DEMOLITION MAN *

Valutazione
Discutibile, Crudezze
Tematica
Genere
Fantastico
Regia
Marco Brambilla
Durata
114'
Anno di uscita
1994
Nazionalità
Stati Uniti
Titolo Originale
DEMOLITION MAN
Distribuzione
Warner Bros Italia
Soggetto e Sceneggiatura
Daniel Waters, Robert Reneau, Peter M. Lenkov Peter M. Lenkov, Robert Reneau
Musiche
Elliot Goldenthal
Montaggio
Stuart Baird

Sogg.: Peter M. Lenkov, Robert Reneau - Scenegg.: Daniel Waters, Robert Reneau, Peter M. Lenkov - Fotogr.: (scope/a colori) Alex Thomson - Mus.: Elliot Goldenthal - Montagg.: Stuart Baird - Dur.: 114' - Produz.: Joel Silver, Michael Levy, Howard Kazanjian

Interpreti e ruoli

Sylvester Stallone (John Spartan), Wesley Snipes (Simon Phoenix), Sandra Bullock (Lenina Huxley), Nigel Hawthorne (Raymond Cocteau), Benjamin Bratt (Alfredo Garcia), Glenn Shadix (Bob), Denis Leary (Edgar Friendly), Grand L. Bush, Pat Skipper, Steve Kahan, Paul Bollen, Mark Colson, Andrè Gregory

Soggetto

a Los Angeles nel 1996, Simon Phoenix, uno psicopatico omicida, viene catturato dal sergente di polizia John Spartan, detto "Demolition man" per le sue doti di coraggio e per le "devastazioni" che accompagnano le sue gesta (infatti nell'arrestare Phoenix ha fatto crollare il palazzo dove il maniaco era asserragliato con 30 ostaggi).

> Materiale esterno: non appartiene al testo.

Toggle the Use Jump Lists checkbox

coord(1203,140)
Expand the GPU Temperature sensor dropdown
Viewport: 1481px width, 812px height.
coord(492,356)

Condannato a 70 anni di ibernazione e rieducazione in una "crioprigione", Spartan nel 2032, in una Los Angeles ribattezzata San Angeles, viene "scongelato" su suggerimento di Lenina Huxley, una poliziotta, per fermare l'antico rivale, disibernato misteriosamente e dedito con successo al saccheggio ed all'omicidio, in una realtà che, grazie al sindaco e governatore Raymond Cocteau, è divenuta asettica, dietetica e salutista, priva di droga, omicidi, sesso fisico (ci si ama "virtualmente" con tanto di casco), e con il turpiloquio multato. Nel sottosuolo intanto vivono i "Relitti", brutti, sporchi e cattivi che ogni tanto escono per imbrattare i muri e offrire cibi proibiti (tipo hamburger di topo) alla gente. Il capo di costoro, Edgar Friendly, è l'obiettivo di Phoenix, che è stato disibernato e programmato all'uopo dal subdolo Cocteau. Ma con l'aiuto di Lenina, con la quale si instaura un rapporto dapprima "virtuale", ed infine più "concreto", Spartan scopre il piano del governatore, che però viene ucciso da uno dei complici di Phoenix, noti delinquenti del suo tempo, disibernati su sua richiesta. In uno spettacolare scontro, dopo alterne vicessitudini, Spartan ha la meglio sul nemico congelandolo e mandandolo in pezzi: gli asettici abitanti della superficie e quelli del sottosuolo dovranno ora trovare un modo per convivere.

Valutazione Pastorale

le consuete bravate del protagonista, fracassone e populista, sono questa volta ravvivate quà e là da alcune gag azzeccate e da qualche battuta agropiccante che stemperano il clima di violenza a volte eccessivo per un film del genere: in questo contesto infatti la violenza di Phoenix è troppo selvaggia e perversa. La robotizzazione di animi e costumi della nuova società americana media è totale: il soggettista scomoda Lenin e Huxley per ribadire che la società ideale, ventilata in tanto cinema e letteratura sull'argomento, in realtà nasconde in alto la dittatura e l'inganno, e in basso comprime le fresche energie dell'inventiva e dell'iniziativa personale tanto care all'americano medio. La soluzione secondo "Demolition Man" è che i troppo asettici borghesi devono diventare un pò più sudici, ed i troppo ruspanti e pidocchiosi "Relitti" devono ripulirsi un pò. Accontentiamoci della sua visione alquanto demagogica delle cose, che poi, vedi caso, finiscono sempre per dare ragione "all'establishment" che produce appunto film con messaggi come questo, destinati a rassicurare l'americano medio. Sarebbe ingeneroso ignorare la dovizia di effetti speciali o la ormai proverbiale bravura degli stunt-men.